By Jada Butler
Assistant News Editor
Over spring break, the dance department will take its annual trip to the American College Dance Association’s conference (ACDA), hosted this year by Morristown Community College in N.J. ACDA is an outstanding opportunity for dance majors to experience four days of dance classes in various styles throughout the morning and evening, and to partake in both adjudication and informal concerts. LIU Post’s dance department submits student work at the start of the spring semester. This year, two student choreographed works will be adjudicated at the conference. Selected dances are pieces choreographed by Amanda Ehrlich, a junior dance major, and Jeanelle Santiago, a senior dance major who will be attending her last ACDA this spring.
Santiago’s piece, titled, “1 Corinthians 15:33” is three minutes of contemporary dance to the song “Someday” by Olafur Arnalds. The concept for the piece came from Santiago’s life experiences. “It is about having negative and just bad people in your life that may seem to be good for you but slowly take a toll on you emotionally and physically,” Santiago said. “In the end, you become sick of it and finally let those people go.” Santiago tends to make her choreography about relatable topics. Pulling some movement from her modern dance class taught by Beth Trimm, Santiago choreographed the whole piece, and Cheryl Halliburton, former Co-Director of Post Concert Dance Company (PCDC) who retired last spring, mentored her throughout the process.
The piece is being performed in front of dozens of other dancers, choreographers, and educators. Dancers include department juniors Katelyn Cotto, Emily Bivona, Amanda Ehrlich, Alex Mitchell, a senior, and Ana Lynch-Comer, a freshman.
“I am excited to hear [the adjudicators’] wisdom regarding the piece,” Santiago said. “It is all constructive criticism and it’s only going to strengthen my choreography.” Santiago said the feedback will help when choreographing her new piece for the Spring PCDC Diversity show in April.
Ehrlich is also eager to hopefully receive positive feedback along with critiques to help her improve her piece entitled “Where the Wild Things Are” danced to the Novo Amor cover of “Welcome to the Jungle” by Guns N’ Roses’. “I created this piece to show how important it is to express your individuality and uniqueness regardless of what society tells you,” Ehrlich said. Inspired by the quote, “In a society that profits from your self doubt, liking yourself is a rebellious act,” Ehrlich worked closely with freshman Johnnier Fenner, sophomores Mary Cate Bottenus and Lauren Hiraldo, junior Gabrielle Amico, and seniors Sharayah Spruill and Ernest Williams. “This is a group of 6 hardworking dancers have been so inspiring to work with all semester.”
“During the adjudication, it’s good to see where we stand with other departments in the region,” Gabrielle Amico, a junior dance major who is attending ACDA for the third time this year, said. The opportunity to perform, learn, and witness multiple forms of dance at ACDA doesn’t come free. Most of the college groups that attend are there with full university funding. The fee for attending ACDA is $125 per student,- not including the additional $100 for food. For the LIU Post dancers, the registration fee, transportation and hotel rooms will be covered through money that they have raised throughout the year.

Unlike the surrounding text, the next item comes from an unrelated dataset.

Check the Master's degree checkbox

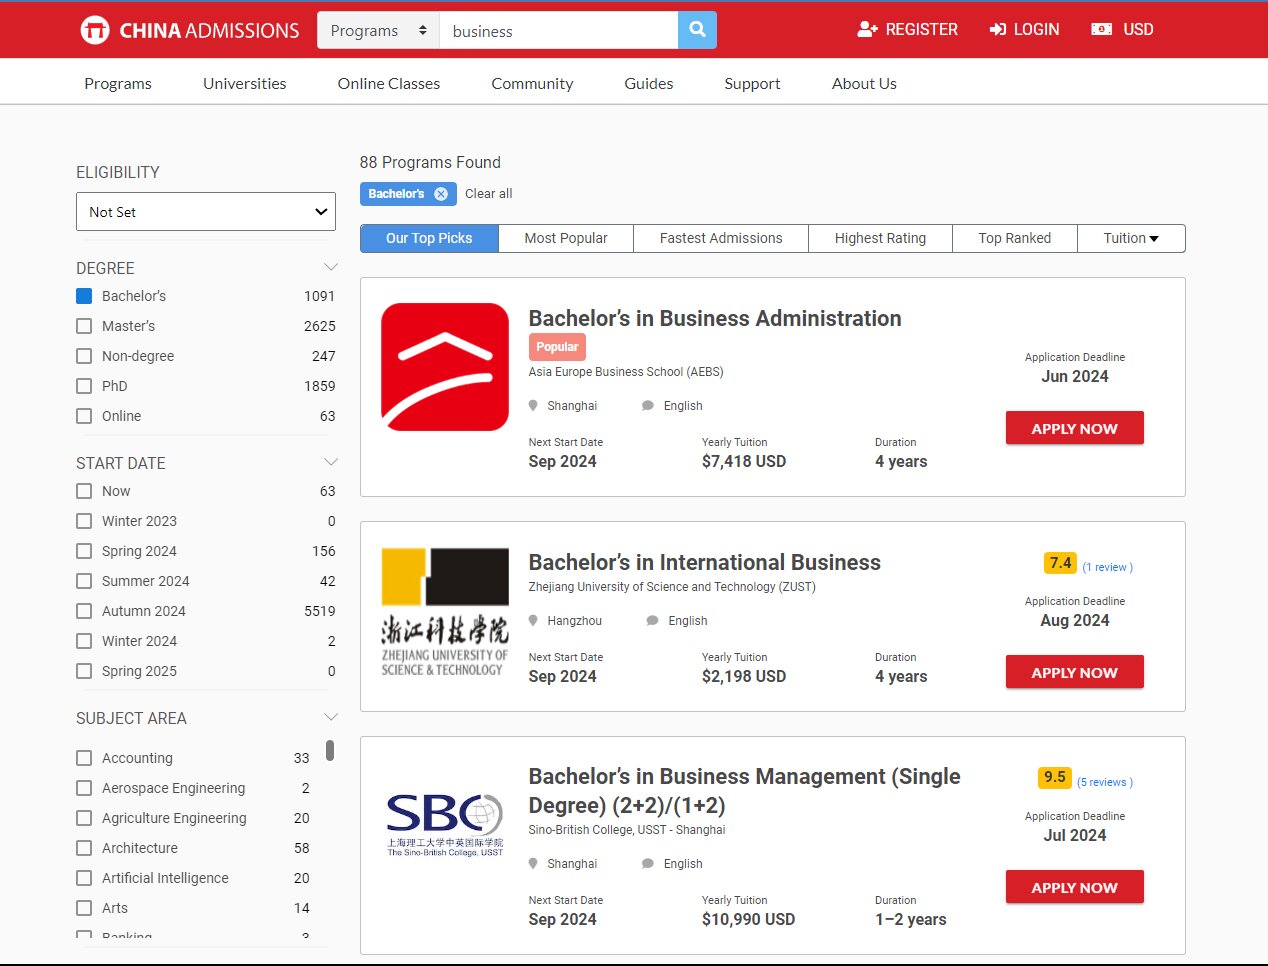pyautogui.click(x=84, y=326)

PCDC students have put together several fundraisers throughout the school year to support their trip. Headed by Jennifer O’Neill, a senior dance major, the fundraisers included a bake sale, a comedy show at Governor’s Comedy Club, selling Yankee Candles, and selling treats at PCDC shows. “We are always successful,” O’Neill said. “It wouldn’t be possible without the help of our PCDC supporters.”
Last year, when ADCA was hosted in Buffalo, the dance department had rented the LIU van and approximately four students drove for 8 hours there and back, with other students providing their own transportation. “It’s really unsafe,” Amico said. “I just don’t understand why they couldn’t provide us a bus and a driver.”
The school dance team, a club funded by the athletic department, not through an academic unit, travels to national competitions, with plane tickets, hotel rooms, and registration expenses paid for by the university. “Dance team gets more support than the actual dance majors,” Diamond Avant, a junior dance major, said.
Despite the lack of financial support for the trip, what is most important to the dance department is the students’ passion for expressing themselves through dance. “We’ve all worked hard to make a good name for our department,” Avant said.